Cette réserve privée est la propriété d'un personnage riche, secret, John Latham, d'origine afrikaner, complexe, affichant d'emblée sa misanthropie et son ambiguïté. Une amie qui m'est chère me dirait que c'est ce qui fait son charme. Je m'empresserai de les mettre en relation à l'issue de la rédaction de ce billet...
John Latham a créé un paradis animalier pour les touristes très fortunés qui traversent le monde en avion pour découvrir l'Afrique sauvage en trois jours et en même temps, il se fait l'apôtre de la cause animale et le grand défenseur des valeurs des peuples qui habitent ce territoire, n'hésitant pas d'ailleurs à les mettre en scène pour des velléités mercantiles.
Une femme entre en scène pour enquêter.

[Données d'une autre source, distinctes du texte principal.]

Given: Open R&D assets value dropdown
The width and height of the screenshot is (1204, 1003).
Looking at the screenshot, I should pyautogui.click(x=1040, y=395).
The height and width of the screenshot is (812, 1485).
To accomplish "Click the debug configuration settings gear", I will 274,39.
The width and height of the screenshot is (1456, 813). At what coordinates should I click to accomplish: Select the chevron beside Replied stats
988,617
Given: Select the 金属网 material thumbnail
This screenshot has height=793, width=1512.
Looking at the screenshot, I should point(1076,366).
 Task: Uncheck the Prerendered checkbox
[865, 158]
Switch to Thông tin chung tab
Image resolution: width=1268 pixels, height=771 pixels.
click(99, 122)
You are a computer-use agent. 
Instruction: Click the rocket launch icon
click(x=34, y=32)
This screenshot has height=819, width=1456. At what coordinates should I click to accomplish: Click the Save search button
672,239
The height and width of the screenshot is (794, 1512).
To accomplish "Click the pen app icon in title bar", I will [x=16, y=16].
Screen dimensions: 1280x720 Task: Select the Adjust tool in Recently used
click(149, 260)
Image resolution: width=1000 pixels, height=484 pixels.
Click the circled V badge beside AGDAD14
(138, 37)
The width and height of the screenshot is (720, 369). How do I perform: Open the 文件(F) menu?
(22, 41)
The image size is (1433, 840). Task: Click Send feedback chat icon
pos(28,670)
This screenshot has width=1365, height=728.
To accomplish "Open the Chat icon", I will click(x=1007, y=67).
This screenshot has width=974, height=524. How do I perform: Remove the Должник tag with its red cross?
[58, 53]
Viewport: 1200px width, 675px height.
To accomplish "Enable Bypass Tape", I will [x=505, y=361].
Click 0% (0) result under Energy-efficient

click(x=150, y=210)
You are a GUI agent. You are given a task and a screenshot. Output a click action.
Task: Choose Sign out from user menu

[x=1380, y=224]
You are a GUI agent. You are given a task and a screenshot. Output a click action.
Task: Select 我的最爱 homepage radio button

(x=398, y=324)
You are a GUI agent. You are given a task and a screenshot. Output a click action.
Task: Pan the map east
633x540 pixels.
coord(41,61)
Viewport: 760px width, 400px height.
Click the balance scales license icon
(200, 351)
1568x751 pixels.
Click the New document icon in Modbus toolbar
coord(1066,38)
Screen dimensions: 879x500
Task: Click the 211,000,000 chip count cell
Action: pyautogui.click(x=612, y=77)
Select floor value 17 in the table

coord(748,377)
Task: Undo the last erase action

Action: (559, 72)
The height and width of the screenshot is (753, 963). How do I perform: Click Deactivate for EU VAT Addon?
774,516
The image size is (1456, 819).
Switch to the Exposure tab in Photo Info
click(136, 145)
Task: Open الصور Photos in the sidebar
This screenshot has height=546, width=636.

Elle s'appelle Solanah Betwase, femme Tswana. Les meurtres d'êtres humains, ce n'est pas trop sa tasse de thé, sauf que sa mission se situe dans la lutte anti-braconnage. J'ai aimé ce personnage intègre jusqu'au bout, n'hésitant pas à confronter ses valeurs au socle de son couple en perdition...
Ici sont conviés des rangers, des braconniers, des riches propriétaires, une mafia locale régie par celui qu'on surnomme le Scorpion, mais avant tout il y a deux peuples autochtones auxquels Caryl Férey porte une attention particulière à leur philosophie, celle des Khoï et des San. Cependant, les personnages principaux ne sont pas ici des êtres humains. J'y reviendrai plus tard pour vous les présenter...
Caryl Férey nous rappelle que ce grand territoire a été déchiré il n'y a pas encore si longtemps par des guerres intestines, aujourd'hui l'idée est d'effacer pour les animaux sauvages les frontières imposées par les hommes. Ce lieu s'appelle la Kaza, la plus grande réserve au monde, qui va de la Namibie, le Botswana, l'Angola, la Zambie et le Zimbabwe, comportant même des corridors de migration pour que les animaux , notamment les éléphants, puissent aller d'un pays à l'autre. On dit que cette démarche aurait même pacifié les hommes peuplant ce territoire.
C'est aussi une invitation en entrer en empathie pour la grande cause animale et me voilà vous invitant à découvrir les principaux personnages du roman, des rhinocéros, des éléphants, des girafes, des lions, des hyènes, même des grenouilles...
Dans ce roman, j'ai été épris par l'incarnation des animaux qui est très forte, ils portent des noms, comme vous, comme moi...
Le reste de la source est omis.